[Extracted text]
Ideas & Debate
EDITORIAL: Eradicate dirty fuel
Tuesday, December 17, 2019 22:00
By EDITORIAL
That kerosene consumption has fallen to a 13-year low is welcome news given that the fuel is directly responsible for hundreds of thousands of patients suffering from respiratory diseases across the country.
The health system has been paying a steep price for these illnesses, not counting the hours that the patients spend waiting for treatment. The Sh18 levy per litre introduced in September 2018 to stop adulteration of diesel using kerosene appears to be the magic pill that the country needed to reduce kerosene consumption.
However, these gains risked being reversed unless the government prescribes another pill to give paraffin users, mostly poor households, an alternative cheap fuel. There was an attempt to provide a solution through a cooking gas subsidy programme but nothing much has come of it yet after concerns were raised about the safety of gas cylinders arising from the high number of counterfeit products in the market. We hope that this challenge can be resolved.
Cooking gas, like electricity, is a crucial product to national development and increasing efficiency and cost-effectiveness in terms of fuel used to prepare meals both domestically and commercially. As such, some level of price regulation is needed to ensure that poor households are cushioned from price fluctuations. The Energy and Petroleum Regulatory Commission should therefore do more to enhance use of these cleaner sources of energy by making them both accessible and affordable to a wide cross-section of consumers especially in rural areas and poor urban neighbourhoods.

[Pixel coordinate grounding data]
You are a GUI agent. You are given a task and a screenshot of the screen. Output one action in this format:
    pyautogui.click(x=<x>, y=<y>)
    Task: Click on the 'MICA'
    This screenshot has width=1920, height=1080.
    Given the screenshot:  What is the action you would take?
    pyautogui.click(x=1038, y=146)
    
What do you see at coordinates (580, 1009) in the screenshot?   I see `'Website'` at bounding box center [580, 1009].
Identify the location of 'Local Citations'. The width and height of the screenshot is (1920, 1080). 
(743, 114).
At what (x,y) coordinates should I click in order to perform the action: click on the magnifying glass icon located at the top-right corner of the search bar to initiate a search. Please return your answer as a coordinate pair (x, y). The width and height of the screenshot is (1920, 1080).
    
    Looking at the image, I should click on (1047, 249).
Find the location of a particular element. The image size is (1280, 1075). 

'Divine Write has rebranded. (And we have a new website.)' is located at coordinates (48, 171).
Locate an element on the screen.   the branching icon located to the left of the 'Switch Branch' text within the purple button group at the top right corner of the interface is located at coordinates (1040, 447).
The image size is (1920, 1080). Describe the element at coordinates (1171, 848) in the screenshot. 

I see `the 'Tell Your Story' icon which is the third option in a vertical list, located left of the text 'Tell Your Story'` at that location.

[Task details]
Answer these questions from the editorial on kerosene, one per line:
1. To what level has kerosene consumption fallen?
2. In what month and year was the Sh18 levy per litre introduced?
3. Which body should do more to enhance use of cleaner sources of energy?
The records are separate material and have no connection to the editorial.

[Answer section]
1. A 13-year low.
2. September 2018.
3. The Energy and Petroleum Regulatory Commission.